Drexel University, the University of Pennsylvania, Saint Joseph’s University, La Salle University, Community College of Philadelphia, Pennsylvania State University, Villanova University, West Chester University, Thomas Jefferson University, and Princeton University all require incoming students to have two doses of the MMR vaccine.
The CDC recommends children get two doses of the MMR vaccine: the first at 12 to 15 months old and the second at 4 to 6 years old. The vaccine is 88 percent effective when someone gets two doses.
Most elementary schools require the vaccine for entry, but exceptions on religious and moral grounds are offered based on the state.
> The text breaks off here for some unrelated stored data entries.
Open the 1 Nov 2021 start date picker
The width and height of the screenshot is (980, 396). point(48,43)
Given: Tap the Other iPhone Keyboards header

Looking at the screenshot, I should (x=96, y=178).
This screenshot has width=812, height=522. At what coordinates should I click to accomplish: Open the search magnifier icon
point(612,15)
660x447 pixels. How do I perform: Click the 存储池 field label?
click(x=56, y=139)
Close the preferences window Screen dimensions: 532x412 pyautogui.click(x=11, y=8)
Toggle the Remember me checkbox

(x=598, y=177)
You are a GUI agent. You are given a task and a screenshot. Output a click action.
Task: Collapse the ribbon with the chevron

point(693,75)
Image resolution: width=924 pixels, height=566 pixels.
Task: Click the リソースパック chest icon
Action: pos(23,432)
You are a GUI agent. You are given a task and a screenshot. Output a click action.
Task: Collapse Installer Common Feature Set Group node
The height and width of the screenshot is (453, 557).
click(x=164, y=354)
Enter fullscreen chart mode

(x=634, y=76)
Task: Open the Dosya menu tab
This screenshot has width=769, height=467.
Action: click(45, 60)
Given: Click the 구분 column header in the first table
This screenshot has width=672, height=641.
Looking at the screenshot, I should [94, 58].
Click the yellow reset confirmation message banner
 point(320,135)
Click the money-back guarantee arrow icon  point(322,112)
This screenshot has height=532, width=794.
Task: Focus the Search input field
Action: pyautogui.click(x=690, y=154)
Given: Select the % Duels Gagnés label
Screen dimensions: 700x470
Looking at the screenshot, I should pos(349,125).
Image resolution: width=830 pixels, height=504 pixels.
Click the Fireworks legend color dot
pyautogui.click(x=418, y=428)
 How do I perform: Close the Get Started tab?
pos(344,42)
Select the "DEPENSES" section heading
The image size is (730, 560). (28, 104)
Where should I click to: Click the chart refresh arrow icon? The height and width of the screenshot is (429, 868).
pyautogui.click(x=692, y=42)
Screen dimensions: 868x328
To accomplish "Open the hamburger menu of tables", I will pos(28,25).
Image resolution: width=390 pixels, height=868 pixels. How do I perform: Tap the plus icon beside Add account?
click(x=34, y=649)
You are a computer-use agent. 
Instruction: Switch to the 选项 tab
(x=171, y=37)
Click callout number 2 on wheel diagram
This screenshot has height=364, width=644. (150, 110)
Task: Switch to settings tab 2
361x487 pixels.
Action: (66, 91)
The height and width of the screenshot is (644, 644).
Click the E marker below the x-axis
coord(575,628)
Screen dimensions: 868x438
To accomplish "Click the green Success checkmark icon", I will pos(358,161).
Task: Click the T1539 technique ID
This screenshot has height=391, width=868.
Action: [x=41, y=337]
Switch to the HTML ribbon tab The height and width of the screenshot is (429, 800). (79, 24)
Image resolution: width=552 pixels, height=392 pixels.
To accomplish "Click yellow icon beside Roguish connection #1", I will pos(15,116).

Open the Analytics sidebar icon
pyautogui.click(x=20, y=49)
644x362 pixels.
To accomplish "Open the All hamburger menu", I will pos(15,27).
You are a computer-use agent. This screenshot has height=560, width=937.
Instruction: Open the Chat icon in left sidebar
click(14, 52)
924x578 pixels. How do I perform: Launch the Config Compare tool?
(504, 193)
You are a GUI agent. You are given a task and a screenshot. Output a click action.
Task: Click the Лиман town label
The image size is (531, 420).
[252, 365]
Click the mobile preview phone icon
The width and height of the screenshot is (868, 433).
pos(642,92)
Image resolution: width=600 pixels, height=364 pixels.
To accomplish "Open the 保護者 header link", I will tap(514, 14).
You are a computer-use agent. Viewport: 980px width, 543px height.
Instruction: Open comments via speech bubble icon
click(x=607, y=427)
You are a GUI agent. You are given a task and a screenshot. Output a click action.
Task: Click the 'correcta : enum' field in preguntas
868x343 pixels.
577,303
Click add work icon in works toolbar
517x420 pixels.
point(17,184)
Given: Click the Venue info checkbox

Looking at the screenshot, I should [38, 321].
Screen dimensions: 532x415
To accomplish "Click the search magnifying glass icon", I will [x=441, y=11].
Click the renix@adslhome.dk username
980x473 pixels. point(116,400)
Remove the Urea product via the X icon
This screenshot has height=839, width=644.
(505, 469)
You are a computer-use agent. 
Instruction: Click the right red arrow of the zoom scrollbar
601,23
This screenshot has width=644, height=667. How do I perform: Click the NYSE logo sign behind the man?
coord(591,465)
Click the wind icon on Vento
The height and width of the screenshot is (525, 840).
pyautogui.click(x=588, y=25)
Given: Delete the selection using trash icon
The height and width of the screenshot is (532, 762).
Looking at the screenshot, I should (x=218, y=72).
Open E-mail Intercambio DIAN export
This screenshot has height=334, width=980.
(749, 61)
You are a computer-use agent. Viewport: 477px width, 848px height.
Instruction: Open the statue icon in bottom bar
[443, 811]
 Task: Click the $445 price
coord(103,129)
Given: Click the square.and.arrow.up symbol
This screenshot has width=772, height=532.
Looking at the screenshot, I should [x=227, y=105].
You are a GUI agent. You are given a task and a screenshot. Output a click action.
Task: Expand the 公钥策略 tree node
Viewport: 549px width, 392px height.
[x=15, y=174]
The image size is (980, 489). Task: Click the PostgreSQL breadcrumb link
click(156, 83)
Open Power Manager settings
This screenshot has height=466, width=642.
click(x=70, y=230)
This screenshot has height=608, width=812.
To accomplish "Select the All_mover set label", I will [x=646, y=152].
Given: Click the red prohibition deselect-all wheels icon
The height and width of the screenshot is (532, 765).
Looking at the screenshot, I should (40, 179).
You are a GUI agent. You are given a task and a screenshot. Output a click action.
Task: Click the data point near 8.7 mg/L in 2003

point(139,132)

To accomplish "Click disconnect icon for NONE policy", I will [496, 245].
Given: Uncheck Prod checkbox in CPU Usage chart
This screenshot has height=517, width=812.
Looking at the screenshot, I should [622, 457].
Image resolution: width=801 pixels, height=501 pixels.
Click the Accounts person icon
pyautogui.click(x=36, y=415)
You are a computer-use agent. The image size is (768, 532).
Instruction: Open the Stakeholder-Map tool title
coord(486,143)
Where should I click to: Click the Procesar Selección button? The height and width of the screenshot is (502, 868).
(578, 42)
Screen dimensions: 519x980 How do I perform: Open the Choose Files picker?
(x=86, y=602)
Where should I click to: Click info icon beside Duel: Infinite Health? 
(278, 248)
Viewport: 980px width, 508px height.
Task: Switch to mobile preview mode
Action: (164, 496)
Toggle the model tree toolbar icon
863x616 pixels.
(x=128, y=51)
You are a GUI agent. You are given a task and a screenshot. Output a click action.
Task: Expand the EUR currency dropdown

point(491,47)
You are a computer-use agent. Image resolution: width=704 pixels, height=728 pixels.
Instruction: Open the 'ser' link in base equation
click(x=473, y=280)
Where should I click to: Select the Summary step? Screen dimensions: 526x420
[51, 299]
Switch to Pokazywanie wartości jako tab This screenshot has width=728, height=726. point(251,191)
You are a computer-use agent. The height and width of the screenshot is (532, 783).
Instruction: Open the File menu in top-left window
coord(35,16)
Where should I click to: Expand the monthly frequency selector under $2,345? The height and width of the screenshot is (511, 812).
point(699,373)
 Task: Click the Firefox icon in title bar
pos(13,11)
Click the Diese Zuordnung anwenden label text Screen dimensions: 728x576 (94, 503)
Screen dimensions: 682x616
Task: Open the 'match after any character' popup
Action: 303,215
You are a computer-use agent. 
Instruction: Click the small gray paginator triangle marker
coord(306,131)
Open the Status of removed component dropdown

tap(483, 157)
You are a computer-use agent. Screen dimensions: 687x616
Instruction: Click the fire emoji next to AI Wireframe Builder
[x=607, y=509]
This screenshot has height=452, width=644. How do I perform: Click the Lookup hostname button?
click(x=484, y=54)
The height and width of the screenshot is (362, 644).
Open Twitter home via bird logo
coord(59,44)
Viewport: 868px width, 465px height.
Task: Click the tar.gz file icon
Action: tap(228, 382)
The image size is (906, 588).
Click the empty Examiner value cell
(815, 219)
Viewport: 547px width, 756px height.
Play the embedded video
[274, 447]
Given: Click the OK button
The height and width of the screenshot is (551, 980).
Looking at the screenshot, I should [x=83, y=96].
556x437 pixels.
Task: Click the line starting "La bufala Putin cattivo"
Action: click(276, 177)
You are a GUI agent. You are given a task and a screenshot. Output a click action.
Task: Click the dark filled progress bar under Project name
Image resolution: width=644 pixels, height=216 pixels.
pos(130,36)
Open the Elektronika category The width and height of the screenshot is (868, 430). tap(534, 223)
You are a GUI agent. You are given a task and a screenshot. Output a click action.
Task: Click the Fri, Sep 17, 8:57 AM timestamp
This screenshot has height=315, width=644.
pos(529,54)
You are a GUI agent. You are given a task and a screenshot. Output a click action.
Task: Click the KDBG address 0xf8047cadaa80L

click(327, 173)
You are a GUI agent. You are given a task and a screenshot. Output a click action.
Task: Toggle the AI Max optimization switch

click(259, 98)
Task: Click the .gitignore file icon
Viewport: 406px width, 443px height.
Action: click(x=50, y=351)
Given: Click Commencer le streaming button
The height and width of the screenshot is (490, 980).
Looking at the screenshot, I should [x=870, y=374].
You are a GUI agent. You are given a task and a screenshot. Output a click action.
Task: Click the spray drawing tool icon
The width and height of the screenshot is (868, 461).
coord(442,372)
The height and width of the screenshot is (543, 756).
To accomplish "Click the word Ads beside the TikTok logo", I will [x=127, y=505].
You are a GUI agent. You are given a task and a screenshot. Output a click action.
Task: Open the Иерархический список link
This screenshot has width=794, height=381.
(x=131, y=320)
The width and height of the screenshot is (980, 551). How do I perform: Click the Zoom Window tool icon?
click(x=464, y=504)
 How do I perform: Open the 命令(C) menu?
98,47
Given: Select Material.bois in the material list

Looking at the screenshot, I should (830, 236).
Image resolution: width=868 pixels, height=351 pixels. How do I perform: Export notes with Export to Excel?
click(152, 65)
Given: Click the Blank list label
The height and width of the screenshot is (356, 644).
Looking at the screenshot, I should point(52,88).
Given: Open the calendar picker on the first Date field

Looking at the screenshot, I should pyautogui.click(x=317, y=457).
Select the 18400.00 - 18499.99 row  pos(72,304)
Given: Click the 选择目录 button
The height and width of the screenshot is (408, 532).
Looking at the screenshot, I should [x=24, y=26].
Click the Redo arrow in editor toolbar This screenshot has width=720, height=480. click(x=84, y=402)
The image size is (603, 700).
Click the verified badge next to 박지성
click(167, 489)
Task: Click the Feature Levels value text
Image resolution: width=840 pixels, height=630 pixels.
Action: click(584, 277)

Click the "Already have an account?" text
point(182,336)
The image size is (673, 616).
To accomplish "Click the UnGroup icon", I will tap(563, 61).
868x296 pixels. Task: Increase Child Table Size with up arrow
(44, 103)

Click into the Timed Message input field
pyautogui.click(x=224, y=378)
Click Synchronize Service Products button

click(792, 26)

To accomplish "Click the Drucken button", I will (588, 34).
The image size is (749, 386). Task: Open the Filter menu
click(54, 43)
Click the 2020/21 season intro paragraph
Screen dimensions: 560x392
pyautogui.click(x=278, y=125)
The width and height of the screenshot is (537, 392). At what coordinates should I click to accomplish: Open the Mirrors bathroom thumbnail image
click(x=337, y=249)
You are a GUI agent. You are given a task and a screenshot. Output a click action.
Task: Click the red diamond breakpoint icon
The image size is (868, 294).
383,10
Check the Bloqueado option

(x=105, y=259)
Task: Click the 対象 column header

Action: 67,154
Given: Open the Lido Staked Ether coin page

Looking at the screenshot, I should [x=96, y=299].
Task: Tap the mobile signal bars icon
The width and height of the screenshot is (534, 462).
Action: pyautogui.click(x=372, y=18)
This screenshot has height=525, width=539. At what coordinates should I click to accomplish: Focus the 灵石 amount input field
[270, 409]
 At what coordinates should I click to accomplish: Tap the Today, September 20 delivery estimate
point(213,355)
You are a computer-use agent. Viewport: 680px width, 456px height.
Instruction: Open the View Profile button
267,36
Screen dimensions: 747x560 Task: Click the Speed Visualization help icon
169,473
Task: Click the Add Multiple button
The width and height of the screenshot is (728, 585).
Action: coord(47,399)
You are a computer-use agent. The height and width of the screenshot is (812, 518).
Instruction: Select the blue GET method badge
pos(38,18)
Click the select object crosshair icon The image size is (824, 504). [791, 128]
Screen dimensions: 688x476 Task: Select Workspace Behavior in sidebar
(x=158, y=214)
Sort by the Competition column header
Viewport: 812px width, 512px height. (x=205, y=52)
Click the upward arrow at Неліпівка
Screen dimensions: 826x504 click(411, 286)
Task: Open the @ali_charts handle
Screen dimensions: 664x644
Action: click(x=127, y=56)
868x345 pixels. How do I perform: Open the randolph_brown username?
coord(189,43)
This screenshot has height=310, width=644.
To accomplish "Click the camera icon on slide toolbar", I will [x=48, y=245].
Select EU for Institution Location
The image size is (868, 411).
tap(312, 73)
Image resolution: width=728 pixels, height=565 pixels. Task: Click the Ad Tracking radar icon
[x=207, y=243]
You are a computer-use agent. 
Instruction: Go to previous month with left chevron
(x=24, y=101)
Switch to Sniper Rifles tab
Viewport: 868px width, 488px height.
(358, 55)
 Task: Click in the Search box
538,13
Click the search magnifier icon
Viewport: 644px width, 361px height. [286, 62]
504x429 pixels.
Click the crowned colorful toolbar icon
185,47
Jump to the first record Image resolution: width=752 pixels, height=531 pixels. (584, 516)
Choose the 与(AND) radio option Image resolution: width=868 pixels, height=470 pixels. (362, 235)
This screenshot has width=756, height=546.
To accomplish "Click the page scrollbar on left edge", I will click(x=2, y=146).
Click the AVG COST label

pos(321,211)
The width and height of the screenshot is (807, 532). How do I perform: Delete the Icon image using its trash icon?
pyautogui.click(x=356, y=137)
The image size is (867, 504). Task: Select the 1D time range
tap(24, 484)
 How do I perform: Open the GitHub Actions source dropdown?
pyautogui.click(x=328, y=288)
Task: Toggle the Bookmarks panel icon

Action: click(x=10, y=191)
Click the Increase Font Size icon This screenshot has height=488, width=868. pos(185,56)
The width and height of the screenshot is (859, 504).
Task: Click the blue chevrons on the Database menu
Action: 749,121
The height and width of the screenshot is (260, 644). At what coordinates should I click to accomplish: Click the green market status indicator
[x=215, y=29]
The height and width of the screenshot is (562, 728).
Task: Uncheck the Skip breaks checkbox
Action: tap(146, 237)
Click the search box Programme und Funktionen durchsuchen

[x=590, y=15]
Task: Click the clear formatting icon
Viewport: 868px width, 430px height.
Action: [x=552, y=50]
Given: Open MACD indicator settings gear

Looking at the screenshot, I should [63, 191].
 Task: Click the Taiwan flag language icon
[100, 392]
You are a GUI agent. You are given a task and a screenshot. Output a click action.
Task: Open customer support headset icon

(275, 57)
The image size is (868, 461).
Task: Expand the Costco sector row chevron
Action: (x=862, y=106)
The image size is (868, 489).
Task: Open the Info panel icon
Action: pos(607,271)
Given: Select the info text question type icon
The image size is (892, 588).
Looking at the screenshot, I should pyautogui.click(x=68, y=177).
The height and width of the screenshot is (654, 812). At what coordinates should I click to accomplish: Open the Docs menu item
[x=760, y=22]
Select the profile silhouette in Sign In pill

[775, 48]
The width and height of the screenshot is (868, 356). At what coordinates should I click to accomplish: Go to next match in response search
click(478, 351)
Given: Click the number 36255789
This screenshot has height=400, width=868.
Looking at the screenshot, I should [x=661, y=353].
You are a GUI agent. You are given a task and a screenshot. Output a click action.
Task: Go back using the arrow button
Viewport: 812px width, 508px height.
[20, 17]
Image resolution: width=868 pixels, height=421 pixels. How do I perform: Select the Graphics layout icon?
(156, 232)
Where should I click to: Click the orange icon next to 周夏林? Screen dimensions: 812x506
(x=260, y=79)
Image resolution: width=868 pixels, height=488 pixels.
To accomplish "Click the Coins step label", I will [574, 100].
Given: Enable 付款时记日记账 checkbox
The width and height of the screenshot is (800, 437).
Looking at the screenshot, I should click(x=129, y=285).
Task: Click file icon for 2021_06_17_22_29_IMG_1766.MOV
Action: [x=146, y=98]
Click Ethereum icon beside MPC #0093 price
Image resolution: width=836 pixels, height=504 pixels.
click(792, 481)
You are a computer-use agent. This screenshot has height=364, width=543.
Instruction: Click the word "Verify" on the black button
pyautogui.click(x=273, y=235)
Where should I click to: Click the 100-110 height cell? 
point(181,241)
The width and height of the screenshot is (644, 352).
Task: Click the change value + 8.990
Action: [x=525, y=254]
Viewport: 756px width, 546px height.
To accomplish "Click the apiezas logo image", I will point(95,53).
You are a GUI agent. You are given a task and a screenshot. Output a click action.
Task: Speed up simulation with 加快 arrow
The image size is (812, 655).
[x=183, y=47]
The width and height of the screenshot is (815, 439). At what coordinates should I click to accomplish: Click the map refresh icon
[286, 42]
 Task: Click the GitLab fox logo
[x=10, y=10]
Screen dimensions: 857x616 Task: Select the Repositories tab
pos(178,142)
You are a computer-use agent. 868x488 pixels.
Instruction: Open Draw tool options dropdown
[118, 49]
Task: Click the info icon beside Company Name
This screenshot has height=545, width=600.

Temple officials said they are still working out details on how the policy will be enforced and what exemptions will be provided. It will also require students to have the chicken pox vaccine and the tetanus, diptheria, pertussis (TDAP) vaccine.
Laura Siminoff, dean of Temple’s College of Public Health, previously told The Inquirer that requiring vaccines for incoming students is a smart public health decision. Many universities already require vaccinations, and there’s nothing preventing others from enacting such rules, she said.
“It’s probably an oversight when a university doesn’t,” Siminoff said.
Since the mumps outbreak began at Temple in late January, 116 cases have been reported. Eighteen are confirmed and 98 probable, the Philadelphia Department of Public Health said. The majority of cases are in Philadelphia. Six are from surrounding counties.
Most of the students who have had mumps symptoms were vaccinated as children, the city health department said. But there is evidence that the mumps vaccine loses strength over time. The CDC recommends a booster shot of the MMR vaccine during a mumps outbreak.
Last week Temple offered free vaccine clinics and delivered 4,819 doses of MMR to students and faculty over two days.
Temple will continue to make free MMR vaccines available to students and staff through the health center on campus.